E_n \propto \frac{-1}{n^2}

 

[PeterDonis]

Are that energies of the atom or of an electron in the atom?

They are the energies of the electron.

Why energies are negative?

Because the "zero" point of energy is chosen to be the energy of an electron that is free (not bound in a hydrogen atom) and at rest. The energy of any bound electron will be less than that, so it appears as negative. This convention is useful because it tells you directly how much energy would have to be added to the electron to remove it from the atom (i.e., to ionize the atom). For example, since the energy of the electron in the ground state is - 13.6 eV, that tells you that it takes 13.6 eV of energy to ionize the hydrogen atom from its ground state.

 

[LagrangeEuler]

Thanks. But why they called it the wave function of the hydrogen atom? In the hydrogen atom, we also have a proton. I am confused about that. And what are the energies of a proton?

 

[PeterDonis]

why they called it the wave function of the hydrogen atom?

For historical reasons, and because it's easier to say or write than "the wave function of the electron in the hydrogen atom".

what are the energies of a proton?

When analyzing the energy levels of an electron in a hydrogen atom, in simpler treatments the proton is assumed to be at rest at the origin. Strictly speaking, this is not correct, but the proton is so much more massive than the electron that it is a reasonably good approximation to ignore its motion.

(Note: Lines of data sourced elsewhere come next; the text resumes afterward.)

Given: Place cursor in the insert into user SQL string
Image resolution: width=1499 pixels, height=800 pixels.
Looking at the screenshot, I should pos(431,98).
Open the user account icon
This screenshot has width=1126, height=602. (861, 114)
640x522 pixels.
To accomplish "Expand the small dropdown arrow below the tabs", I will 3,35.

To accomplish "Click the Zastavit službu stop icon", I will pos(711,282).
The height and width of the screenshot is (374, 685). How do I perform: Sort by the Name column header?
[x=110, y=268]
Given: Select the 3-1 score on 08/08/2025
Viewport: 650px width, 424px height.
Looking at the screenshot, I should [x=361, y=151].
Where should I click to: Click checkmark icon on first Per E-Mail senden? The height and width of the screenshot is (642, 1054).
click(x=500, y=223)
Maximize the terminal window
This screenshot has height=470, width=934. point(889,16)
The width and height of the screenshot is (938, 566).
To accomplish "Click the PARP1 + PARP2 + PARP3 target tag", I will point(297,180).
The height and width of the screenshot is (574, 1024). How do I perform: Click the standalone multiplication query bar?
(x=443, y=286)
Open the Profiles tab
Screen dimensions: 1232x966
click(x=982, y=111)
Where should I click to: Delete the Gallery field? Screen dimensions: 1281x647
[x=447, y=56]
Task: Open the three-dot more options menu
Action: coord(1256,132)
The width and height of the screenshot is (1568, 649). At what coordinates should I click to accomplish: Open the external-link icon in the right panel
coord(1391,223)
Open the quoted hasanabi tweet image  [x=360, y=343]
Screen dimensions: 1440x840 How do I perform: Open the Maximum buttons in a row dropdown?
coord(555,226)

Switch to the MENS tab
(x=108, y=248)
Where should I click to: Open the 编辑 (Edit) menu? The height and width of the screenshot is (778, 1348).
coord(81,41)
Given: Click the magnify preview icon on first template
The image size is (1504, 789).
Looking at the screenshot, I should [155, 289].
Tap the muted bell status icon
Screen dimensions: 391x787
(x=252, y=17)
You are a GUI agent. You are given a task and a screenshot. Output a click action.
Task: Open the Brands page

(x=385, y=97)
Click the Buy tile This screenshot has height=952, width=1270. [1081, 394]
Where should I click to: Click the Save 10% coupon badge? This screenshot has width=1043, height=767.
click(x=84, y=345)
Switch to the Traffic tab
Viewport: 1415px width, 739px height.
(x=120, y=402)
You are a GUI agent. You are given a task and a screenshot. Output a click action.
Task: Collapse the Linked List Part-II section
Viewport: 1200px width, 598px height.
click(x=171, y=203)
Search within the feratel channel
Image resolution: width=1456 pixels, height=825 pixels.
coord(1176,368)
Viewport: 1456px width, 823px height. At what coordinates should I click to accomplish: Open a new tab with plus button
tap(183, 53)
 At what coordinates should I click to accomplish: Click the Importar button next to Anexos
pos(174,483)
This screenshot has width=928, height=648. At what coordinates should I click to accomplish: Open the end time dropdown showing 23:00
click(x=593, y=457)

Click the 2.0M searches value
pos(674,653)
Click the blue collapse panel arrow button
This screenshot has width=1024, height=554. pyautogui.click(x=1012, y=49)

A more rigorous treatment reformulates the problem to separate out the center of mass motion of the combined proton-electron system (the atom) from the internal relative motion of the proton and electron; the energy levels are then the allowed energies of the internal relative motion. This gives a more accurate prediction of the actual energy levels because the effective mass of the electron in this formulation is now the "reduced mass" $M m / \left( M + m \right)$, where $M$ is the mass of the proton and $m$ is the mass of the electron.

Either way, no energy levels are assigned to the proton itself. In nuclear physics, nuclei of isotopes other than hydrogen-1, which have multiple nucleons, can be analyzed in terms of energy levels, but that is a separate question and should be discussed in a separate thread.

 

[DrClaude]

They are the energies of the electron.

I disagree. It is the internal energy of the hydrogen atom, of the electron and the proton together.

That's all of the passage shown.